Essas estruturas eram rodeadas por mastabas menores, destinadas a acomodar o séquito dos reis, que ainda eram responsáveis pelos seus seguidores no pós-vida.
Nesse período também surgiram as primeiras estruturas construídas com pedra. As estruturas de pedra possuíam três objetivos principais:
- Função Religiosa: Alojar em segurança os restos mortais da realeza e da aristocracia, um processo necessário para assegurar a sua imortalidade;
- Função Monumental: Prestar um testemunho público do poder e prestígio dessas mesmas elites perante os vivos;
- Função Mágica: A pedra dura é uma manifestação física da eternidade a que aspiravam os egípcios. Estruturas de pedra deveriam perdurar eternamente.
O plano da mastaba sofreu poucas alterações desde o seu protótipo pré-dinástico. Os túmulos possuíam uma ou mais câmaras funerárias subterrâneas para alojarem os restos do aristocrata e, eventualmente, seus familiares.

Sobre a(s) câmara(s) subterrânea(s), uma superestrutura de pedras/tijolos era construída com pequenos aposentos destinados ao culto funerário e apresentação de oferendas. Esses aposentos poderiam variar, desde uma simples capela funerária com uma imagem do morto, a um complexo de pequenos apartamentos representando uma verdadeira mansão para o pós-vida.

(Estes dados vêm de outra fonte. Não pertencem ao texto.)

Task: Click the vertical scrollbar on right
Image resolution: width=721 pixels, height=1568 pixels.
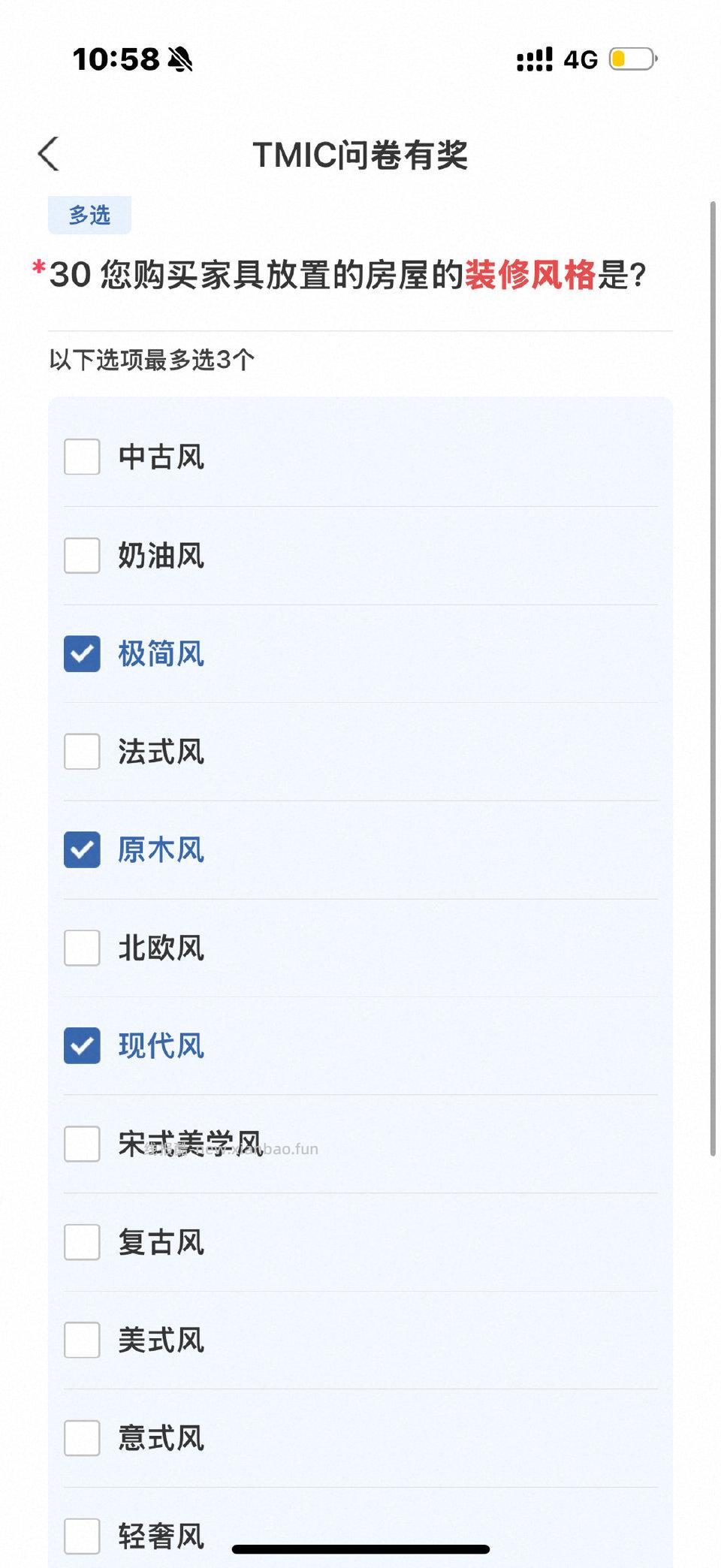Action: pyautogui.click(x=713, y=676)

As mastabas não permaneceram imutáveis ao longo da sua história. As estruturas da III e IV dinastias foram as primeiras a receber decoração, que podia incluir pintura e/ou relevos. Na IV dinastia, surgem as primeiras clarabóias – túneis parcialmente bloqueados – conectando a câmara funerária ao exterior a partir do teto da mastaba. Apesar do surgimento dos primeiros túmulos escavados na rocha no Alto Egito, as mastabas continuaram populares no norte (especialmente Saqqara). A partir da V dinastia, a capela funerária tornou-se um aposento complexo, recebendo novas câmaras e o “serdab” – um pequeno ambiente completamente fechado, salvo por uma pequena fresta, de onde se pode ver a estátua do ká do morto.

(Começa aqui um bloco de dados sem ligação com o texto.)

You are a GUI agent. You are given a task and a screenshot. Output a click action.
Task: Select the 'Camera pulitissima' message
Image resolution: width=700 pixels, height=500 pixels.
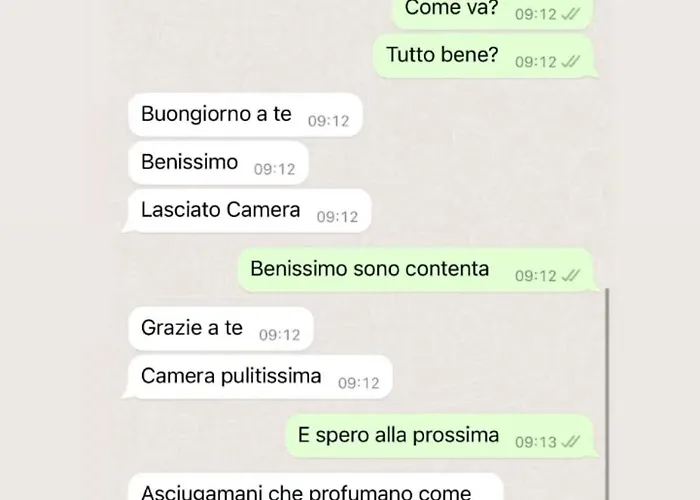[258, 377]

Ao final do Reino Antigo, a decoração passou a ser reduzida a uma simples porta-falsa. Desde a III dinastia a realeza abandonara o seu uso, preferindo as pirâmides. Entretanto as mastabas permaneceram em uso no antigo Egito até a XII dinastia. Após esse período, elas passaram a ser substituídas por outras formas de sepultamento.
- COMPLEXOS DE PIRÂMIDES
Pirâmides são imediatamente associadas a ideia de túmulos para os faraós. Contudo, a sepultura de um faraó era muito mais do que uma tumba real. A civilização egípcia estava estruturada sobre alicerces religiosos que depositavam toda a razão de ser do mundo físico na existência do faraó. O faraó era uma manifestação viva dos poderes divinos que estabeleceram o mundo físico e a Ordem cósmica no ato da criação. Assim, a vida de um faraó era entendida como um mandato temporário que os deuses conferiam a um representante na terra. A titulatura real reflete essa ideologia ao reconhecer o governante divino como “Filho de Rá” quando nascia e como uma manifestação física de Hórus quando era entronado. Mesmo na sua morte, o faraó era identificado como Osíris e os textos mágicos-funerários asseguravam-lhe salvo-conduto em sua jornada de volta para o seio dos seus pares divinos.
Um complexo da pirâmide era uma espécie de templo consagrado à divindade de Hórus e Osíris, tendo como figura central o deus solar, Rá. A estrutura era formada pela pirâmide e outros edifícios que serviam como templo. A construção de uma pirâmide era um empreendimento tão grandioso que exigia a fundação de verdadeiras cidades temporárias para produzirem o sustento dos construtores e organizar a rotina de trabalhos, que arrastavam-se, às vezes, por décadas.
A sua função monumental anunciava aos espectadores que o faraó transcendia a fronteira natural entre a vida e a morte. A pirâmide personificava o mítico “Ben-Ben”, o primeiro pedaço de terra a emergir do oceano caótico primordial em consequência do ato de criação.